**Record set**:
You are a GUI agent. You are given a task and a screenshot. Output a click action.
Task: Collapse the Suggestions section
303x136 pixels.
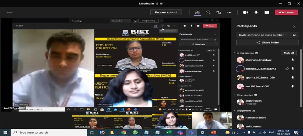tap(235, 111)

---

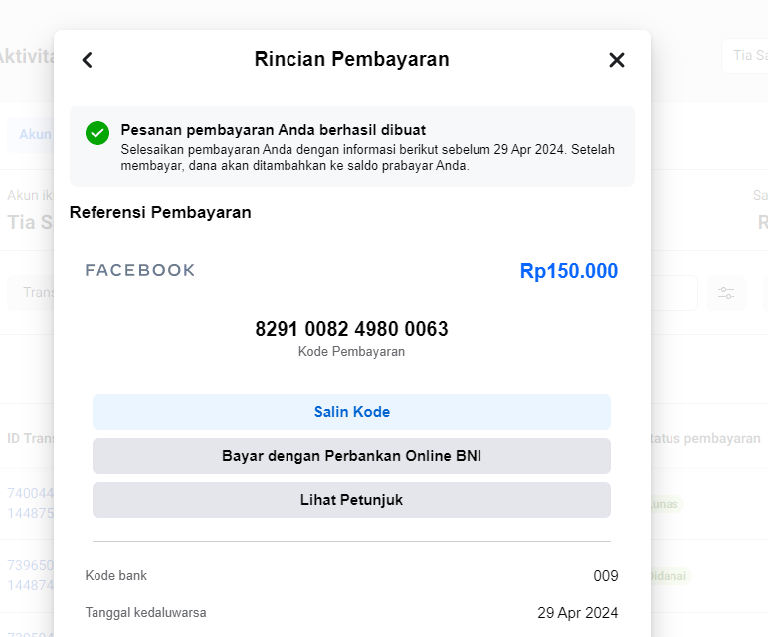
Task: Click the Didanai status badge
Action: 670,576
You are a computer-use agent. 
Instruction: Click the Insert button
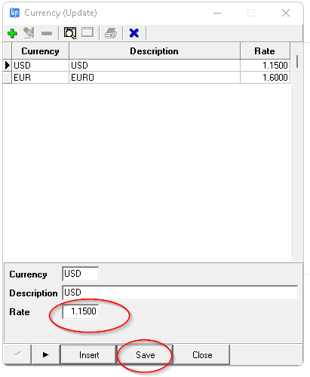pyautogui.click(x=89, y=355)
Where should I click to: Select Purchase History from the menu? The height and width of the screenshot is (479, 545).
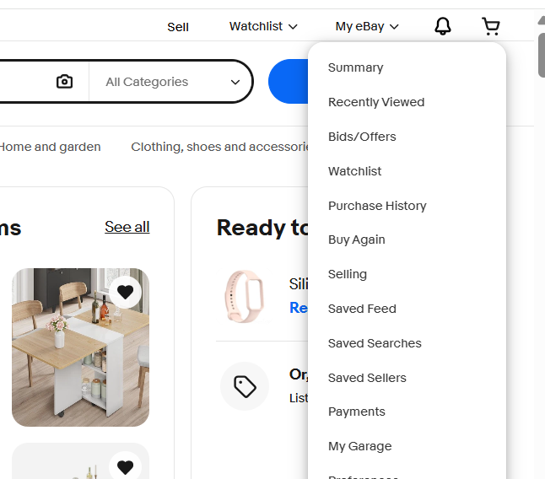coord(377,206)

**About this task**:
Out of the entries, report each line that contains the word "agent".

**Result**:
You are a GUI agent. You are given a task and a screenshot. Output a click action.
You are a computer-use agent. 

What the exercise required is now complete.